* **WHAT YOU NEED TO DO**: From the entries below, return only the lines starting at the one that contains "Switch to the MINIP rendering tab" and ending at the one that contains "You are a computer-use agent. The height", exactly as they stand.

* **DATASET**:
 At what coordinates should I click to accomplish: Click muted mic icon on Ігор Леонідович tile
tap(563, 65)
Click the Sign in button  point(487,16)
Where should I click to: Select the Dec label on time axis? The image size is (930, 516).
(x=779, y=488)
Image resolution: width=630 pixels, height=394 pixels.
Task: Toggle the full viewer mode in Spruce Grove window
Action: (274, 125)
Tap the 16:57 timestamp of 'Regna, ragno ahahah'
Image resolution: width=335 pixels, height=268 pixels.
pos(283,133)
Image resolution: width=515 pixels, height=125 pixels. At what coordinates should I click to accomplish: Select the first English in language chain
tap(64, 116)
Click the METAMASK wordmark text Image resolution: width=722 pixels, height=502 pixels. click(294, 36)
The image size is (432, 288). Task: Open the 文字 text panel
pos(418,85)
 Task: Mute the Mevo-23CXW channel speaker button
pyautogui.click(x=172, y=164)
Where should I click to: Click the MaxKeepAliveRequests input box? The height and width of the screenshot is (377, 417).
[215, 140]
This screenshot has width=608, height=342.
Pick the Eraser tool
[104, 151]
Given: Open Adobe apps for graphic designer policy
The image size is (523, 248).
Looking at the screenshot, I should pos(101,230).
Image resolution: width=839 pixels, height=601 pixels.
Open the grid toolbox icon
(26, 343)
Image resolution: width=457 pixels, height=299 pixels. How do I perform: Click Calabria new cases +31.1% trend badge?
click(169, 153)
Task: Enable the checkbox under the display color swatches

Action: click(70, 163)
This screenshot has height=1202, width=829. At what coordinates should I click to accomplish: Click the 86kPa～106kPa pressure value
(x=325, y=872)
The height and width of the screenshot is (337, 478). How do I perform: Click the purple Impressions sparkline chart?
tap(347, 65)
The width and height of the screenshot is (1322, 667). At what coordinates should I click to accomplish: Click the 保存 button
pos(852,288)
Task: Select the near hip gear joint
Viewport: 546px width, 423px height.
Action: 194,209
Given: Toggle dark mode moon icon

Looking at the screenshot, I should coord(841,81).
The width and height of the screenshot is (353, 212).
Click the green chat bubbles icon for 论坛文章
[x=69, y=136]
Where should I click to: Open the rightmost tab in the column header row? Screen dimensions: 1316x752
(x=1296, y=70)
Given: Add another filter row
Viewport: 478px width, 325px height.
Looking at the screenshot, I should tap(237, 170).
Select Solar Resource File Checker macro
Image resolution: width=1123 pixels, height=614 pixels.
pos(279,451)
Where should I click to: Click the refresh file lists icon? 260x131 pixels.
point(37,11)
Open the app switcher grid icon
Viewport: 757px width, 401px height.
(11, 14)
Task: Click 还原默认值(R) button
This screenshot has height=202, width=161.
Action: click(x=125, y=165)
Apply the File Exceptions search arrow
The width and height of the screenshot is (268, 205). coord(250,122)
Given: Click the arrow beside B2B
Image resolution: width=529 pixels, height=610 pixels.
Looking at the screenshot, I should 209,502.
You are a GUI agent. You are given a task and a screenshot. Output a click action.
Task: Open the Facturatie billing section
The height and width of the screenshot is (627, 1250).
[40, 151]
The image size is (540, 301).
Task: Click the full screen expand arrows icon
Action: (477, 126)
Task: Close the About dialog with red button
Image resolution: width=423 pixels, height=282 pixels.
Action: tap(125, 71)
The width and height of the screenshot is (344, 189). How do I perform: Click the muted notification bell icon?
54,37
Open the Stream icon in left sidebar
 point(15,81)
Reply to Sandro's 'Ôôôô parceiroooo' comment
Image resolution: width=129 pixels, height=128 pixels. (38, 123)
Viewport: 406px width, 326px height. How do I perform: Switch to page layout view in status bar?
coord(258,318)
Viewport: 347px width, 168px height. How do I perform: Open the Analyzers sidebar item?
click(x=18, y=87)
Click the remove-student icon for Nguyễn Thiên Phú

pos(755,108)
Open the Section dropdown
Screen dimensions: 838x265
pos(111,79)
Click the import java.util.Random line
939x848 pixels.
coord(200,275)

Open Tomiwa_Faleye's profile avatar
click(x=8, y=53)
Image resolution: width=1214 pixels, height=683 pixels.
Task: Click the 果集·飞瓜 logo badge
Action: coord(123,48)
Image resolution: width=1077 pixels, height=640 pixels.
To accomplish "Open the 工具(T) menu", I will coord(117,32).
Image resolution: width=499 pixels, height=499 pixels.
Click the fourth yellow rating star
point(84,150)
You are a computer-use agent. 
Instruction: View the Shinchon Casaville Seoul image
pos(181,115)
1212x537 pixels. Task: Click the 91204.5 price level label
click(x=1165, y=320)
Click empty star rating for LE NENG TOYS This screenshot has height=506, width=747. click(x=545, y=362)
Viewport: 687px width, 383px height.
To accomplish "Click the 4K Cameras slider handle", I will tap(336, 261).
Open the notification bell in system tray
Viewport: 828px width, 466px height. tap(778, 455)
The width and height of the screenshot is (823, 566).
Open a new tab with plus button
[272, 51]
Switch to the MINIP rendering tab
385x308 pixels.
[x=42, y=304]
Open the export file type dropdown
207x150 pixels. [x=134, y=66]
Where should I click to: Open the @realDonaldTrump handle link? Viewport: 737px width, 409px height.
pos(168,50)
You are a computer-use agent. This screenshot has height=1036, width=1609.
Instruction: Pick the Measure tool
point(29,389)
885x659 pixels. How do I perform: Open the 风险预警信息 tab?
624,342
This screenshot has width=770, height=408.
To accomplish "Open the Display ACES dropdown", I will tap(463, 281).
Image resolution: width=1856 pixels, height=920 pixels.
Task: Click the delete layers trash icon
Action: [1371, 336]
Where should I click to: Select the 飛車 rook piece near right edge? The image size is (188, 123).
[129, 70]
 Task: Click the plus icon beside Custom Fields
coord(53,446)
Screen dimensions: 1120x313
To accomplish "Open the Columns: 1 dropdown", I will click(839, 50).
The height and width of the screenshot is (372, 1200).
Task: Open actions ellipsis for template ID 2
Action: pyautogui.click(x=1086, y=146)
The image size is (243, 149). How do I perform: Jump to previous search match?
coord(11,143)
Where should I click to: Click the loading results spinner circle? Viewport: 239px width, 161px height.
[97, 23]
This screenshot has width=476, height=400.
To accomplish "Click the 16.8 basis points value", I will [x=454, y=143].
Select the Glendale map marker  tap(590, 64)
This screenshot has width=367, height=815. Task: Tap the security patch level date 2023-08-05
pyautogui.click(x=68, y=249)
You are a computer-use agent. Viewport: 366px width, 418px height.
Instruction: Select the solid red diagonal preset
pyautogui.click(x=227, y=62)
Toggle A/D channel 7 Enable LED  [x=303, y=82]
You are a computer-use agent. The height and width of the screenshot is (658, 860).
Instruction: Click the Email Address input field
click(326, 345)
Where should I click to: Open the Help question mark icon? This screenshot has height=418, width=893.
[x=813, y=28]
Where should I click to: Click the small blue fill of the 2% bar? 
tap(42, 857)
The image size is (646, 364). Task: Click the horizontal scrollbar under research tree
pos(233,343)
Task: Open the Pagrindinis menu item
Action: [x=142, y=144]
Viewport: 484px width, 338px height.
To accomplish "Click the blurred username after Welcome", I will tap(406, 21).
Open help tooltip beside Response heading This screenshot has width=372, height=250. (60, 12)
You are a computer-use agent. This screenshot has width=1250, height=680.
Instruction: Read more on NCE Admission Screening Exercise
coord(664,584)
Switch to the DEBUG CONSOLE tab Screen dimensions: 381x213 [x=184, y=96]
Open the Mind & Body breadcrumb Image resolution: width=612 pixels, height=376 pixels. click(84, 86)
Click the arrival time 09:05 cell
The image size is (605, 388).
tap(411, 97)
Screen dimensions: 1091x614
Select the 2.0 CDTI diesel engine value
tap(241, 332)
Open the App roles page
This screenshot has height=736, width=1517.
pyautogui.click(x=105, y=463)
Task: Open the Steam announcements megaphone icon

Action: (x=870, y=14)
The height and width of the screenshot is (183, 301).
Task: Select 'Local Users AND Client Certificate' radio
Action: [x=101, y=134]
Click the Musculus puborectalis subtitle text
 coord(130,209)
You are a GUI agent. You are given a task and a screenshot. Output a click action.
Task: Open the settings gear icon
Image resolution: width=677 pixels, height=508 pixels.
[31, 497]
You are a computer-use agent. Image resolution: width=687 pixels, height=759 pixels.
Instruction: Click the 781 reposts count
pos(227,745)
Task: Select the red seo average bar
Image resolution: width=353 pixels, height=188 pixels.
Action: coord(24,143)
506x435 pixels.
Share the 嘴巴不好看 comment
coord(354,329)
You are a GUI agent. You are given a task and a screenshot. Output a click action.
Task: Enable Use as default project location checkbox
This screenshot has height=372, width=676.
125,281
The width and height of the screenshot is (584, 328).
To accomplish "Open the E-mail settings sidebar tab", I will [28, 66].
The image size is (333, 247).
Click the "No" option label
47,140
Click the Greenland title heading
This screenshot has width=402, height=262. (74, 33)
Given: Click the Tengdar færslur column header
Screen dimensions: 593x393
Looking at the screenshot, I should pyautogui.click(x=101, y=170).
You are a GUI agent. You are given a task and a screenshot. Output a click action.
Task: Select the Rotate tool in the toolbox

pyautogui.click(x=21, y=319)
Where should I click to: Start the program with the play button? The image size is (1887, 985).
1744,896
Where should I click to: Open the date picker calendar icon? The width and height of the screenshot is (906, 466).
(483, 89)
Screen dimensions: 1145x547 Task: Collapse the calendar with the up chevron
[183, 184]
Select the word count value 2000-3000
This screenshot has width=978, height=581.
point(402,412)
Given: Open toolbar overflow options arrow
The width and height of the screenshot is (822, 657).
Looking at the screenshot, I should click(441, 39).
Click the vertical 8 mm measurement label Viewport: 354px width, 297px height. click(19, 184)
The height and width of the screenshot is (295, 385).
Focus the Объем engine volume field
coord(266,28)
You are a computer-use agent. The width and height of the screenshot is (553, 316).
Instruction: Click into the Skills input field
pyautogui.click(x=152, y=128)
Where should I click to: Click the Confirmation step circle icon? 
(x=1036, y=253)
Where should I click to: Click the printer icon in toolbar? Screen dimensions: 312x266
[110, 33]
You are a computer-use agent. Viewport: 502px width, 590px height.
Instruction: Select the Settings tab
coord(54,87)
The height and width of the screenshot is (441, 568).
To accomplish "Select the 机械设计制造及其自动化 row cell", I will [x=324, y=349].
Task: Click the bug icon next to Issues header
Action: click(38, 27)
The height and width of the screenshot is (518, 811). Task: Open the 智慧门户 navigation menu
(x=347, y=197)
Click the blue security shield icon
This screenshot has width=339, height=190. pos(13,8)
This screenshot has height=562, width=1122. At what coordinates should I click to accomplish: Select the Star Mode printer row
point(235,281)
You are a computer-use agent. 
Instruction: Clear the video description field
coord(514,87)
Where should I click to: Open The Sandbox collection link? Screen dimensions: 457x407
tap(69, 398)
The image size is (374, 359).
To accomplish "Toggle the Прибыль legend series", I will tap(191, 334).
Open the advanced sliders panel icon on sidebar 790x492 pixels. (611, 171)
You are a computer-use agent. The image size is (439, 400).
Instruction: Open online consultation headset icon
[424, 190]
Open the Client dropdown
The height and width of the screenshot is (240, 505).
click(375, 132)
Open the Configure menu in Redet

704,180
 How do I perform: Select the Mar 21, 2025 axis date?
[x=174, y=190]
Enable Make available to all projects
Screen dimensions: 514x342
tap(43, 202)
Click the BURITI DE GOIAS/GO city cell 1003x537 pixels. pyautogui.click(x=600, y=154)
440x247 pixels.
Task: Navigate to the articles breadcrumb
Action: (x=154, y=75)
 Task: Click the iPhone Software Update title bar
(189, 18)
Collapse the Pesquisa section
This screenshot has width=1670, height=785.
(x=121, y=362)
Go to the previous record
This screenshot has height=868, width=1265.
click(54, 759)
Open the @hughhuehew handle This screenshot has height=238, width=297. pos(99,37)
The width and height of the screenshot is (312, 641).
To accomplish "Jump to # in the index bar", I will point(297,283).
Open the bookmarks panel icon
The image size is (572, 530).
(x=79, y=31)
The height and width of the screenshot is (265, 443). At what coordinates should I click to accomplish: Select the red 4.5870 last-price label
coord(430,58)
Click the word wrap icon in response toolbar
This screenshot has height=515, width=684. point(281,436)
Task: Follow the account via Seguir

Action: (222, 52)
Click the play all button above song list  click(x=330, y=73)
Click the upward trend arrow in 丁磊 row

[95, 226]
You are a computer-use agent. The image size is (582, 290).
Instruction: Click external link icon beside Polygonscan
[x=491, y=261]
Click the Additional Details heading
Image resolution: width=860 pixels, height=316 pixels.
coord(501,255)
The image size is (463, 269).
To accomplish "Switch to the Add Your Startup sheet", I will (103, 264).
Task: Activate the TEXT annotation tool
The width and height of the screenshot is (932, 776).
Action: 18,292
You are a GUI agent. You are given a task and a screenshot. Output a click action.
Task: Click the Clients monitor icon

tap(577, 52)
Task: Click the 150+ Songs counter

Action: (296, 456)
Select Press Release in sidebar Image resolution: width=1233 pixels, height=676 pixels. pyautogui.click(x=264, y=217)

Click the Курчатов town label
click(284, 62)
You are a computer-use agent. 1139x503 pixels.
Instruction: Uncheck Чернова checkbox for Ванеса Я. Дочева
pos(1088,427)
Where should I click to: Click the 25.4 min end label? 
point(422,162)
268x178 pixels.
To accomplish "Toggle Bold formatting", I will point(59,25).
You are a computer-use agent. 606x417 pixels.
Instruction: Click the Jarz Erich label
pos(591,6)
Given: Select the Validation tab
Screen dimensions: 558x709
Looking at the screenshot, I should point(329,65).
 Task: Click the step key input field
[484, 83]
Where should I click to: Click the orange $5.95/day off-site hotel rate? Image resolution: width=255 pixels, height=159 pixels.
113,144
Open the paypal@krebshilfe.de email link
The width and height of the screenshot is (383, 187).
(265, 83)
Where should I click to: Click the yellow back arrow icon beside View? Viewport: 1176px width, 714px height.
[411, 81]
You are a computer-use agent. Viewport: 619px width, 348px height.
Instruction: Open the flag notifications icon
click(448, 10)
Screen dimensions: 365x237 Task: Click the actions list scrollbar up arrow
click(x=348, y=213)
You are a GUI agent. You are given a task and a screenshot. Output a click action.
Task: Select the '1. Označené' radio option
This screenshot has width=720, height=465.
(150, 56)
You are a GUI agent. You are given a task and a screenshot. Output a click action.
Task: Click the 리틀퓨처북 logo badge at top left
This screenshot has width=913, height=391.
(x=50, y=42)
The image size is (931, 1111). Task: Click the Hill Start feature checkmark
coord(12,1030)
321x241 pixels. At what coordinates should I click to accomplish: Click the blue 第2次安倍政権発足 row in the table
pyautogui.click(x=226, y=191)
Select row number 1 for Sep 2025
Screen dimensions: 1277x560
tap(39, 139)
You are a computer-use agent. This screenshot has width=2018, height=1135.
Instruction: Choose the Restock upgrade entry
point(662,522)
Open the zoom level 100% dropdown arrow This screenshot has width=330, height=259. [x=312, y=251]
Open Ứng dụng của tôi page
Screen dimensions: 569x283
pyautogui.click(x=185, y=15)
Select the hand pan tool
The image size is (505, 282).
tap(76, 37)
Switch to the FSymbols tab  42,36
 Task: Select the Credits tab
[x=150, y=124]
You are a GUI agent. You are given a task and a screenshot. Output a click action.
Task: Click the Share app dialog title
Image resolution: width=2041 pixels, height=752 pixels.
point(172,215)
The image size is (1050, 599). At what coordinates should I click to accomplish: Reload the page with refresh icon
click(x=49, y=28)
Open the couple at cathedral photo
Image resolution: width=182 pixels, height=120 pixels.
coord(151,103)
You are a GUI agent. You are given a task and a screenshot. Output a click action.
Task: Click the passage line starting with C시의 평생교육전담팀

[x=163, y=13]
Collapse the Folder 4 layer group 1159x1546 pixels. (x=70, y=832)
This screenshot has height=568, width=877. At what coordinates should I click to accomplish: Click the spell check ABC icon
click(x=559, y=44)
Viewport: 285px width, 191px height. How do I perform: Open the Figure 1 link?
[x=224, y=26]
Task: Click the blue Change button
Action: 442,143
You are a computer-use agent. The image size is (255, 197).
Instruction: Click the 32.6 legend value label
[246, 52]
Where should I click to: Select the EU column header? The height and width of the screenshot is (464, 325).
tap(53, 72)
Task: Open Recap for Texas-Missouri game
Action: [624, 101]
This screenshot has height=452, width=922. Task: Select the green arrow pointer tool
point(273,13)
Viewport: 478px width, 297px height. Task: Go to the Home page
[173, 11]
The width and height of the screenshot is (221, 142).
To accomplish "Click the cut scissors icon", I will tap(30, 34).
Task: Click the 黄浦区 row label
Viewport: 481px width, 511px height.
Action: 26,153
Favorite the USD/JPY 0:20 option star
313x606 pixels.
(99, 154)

* **ANSWER SPACE**:
Switch to the MINIP rendering tab
385x308 pixels.
[x=42, y=304]
Open the export file type dropdown
207x150 pixels. [x=134, y=66]
Where should I click to: Open the @realDonaldTrump handle link? Viewport: 737px width, 409px height.
pos(168,50)
You are a computer-use agent. This screenshot has height=1036, width=1609.
Instruction: Pick the Measure tool
point(29,389)
885x659 pixels. How do I perform: Open the 风险预警信息 tab?
624,342
This screenshot has width=770, height=408.
To accomplish "Open the Display ACES dropdown", I will tap(463, 281).
Image resolution: width=1856 pixels, height=920 pixels.
Task: Click the delete layers trash icon
Action: [1371, 336]
Where should I click to: Select the 飛車 rook piece near right edge? The image size is (188, 123).
[129, 70]
 Task: Click the plus icon beside Custom Fields
coord(53,446)
Screen dimensions: 1120x313
To accomplish "Open the Columns: 1 dropdown", I will click(839, 50).
The height and width of the screenshot is (372, 1200).
Task: Open actions ellipsis for template ID 2
Action: pyautogui.click(x=1086, y=146)
The image size is (243, 149). How do I perform: Jump to previous search match?
coord(11,143)
Where should I click to: Click the loading results spinner circle? Viewport: 239px width, 161px height.
[97, 23]
This screenshot has width=476, height=400.
To accomplish "Click the 16.8 basis points value", I will [x=454, y=143].
Select the Glendale map marker  tap(590, 64)
This screenshot has width=367, height=815. Task: Tap the security patch level date 2023-08-05
pyautogui.click(x=68, y=249)
You are a computer-use agent. Viewport: 366px width, 418px height.
Instruction: Select the solid red diagonal preset
pyautogui.click(x=227, y=62)
Toggle A/D channel 7 Enable LED  [x=303, y=82]
You are a computer-use agent. The height and width of the screenshot is (658, 860).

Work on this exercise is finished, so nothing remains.